İYİ Parti milletvekili adayı avukat Ece Güner seçim güvenliğine ilişkin “Seçim güvenliği sandık görevlileri aranıyor. Bu hafta son hafta. Bir siyasi partiye üye olmamız gerekmiyor. Basit müracaat formları var ve sandık eğitimi veriyor. Hâlâ bazı açıklar var. İmkânı olan herkes gerçekten görev almalı” ifadelerini kullandı.
Seçim güvenliğinin altını çizen İstanbul Üniversitesi Hukuk Fakültesi Ceza ve Ceza Muhakemesi Anabilim Dalı Başkanı Prof. Dr. Adem Sözüer, “Seçim güvenliği sadece sandıkta oy kullanıldığı günle sınırlı değildir.

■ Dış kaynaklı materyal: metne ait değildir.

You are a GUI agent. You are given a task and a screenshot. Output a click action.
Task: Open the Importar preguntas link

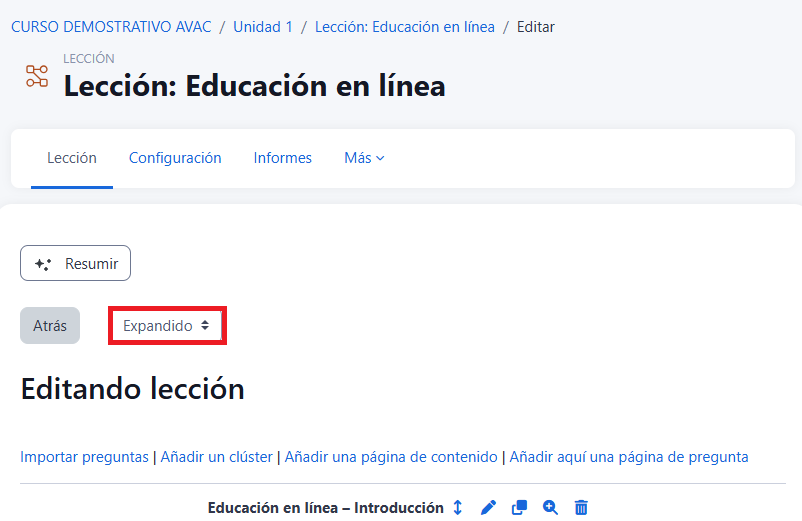pyautogui.click(x=84, y=457)
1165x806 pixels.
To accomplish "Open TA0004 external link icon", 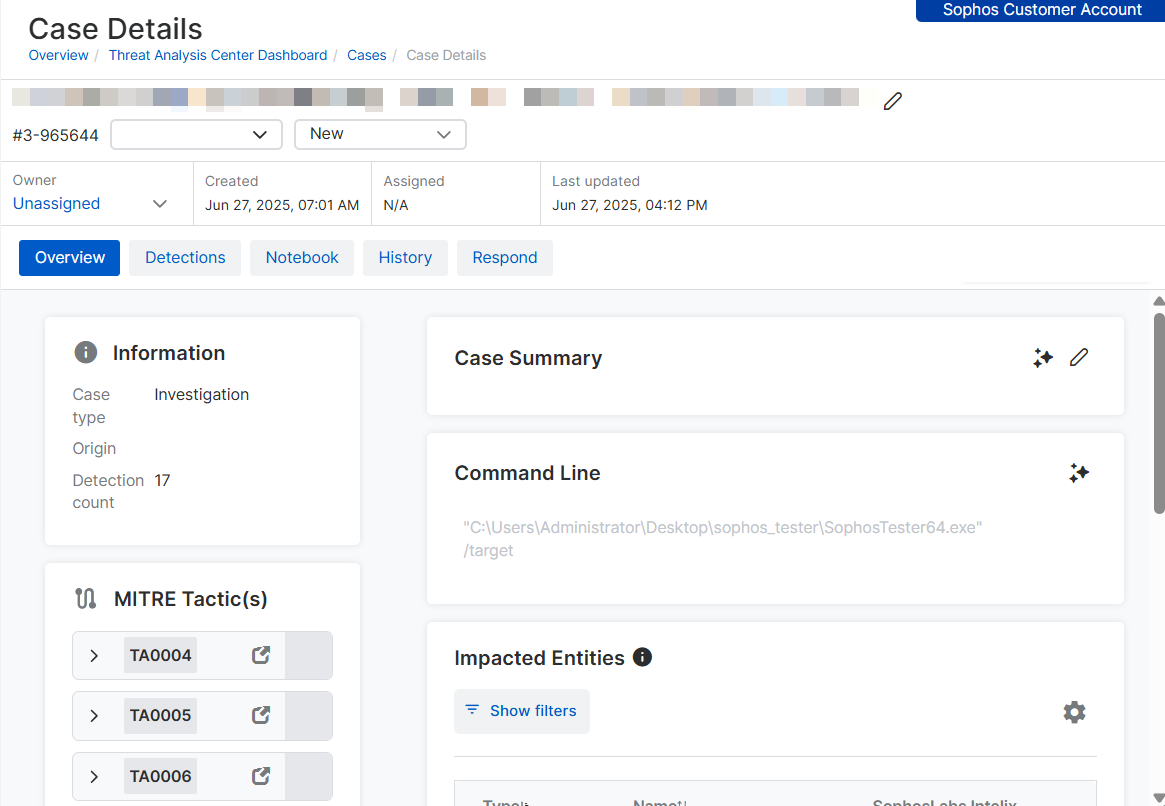I will pos(261,656).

Esasen, seçmen kütüklerinde veya oylamada ya da oylama sonrası hesaplamalarda yapılan hileler suçtur. Bunun önlenmesi için seçim kanunlarında gerekli düzenlemeler var. Ancak güvenli seçimin çok kapsamlı bir anlamı vardır. En başta oy verme hakkına sahip vatandaşlar, seçimin dürüstlüğünden kuşku duymamalıdır” dedi.”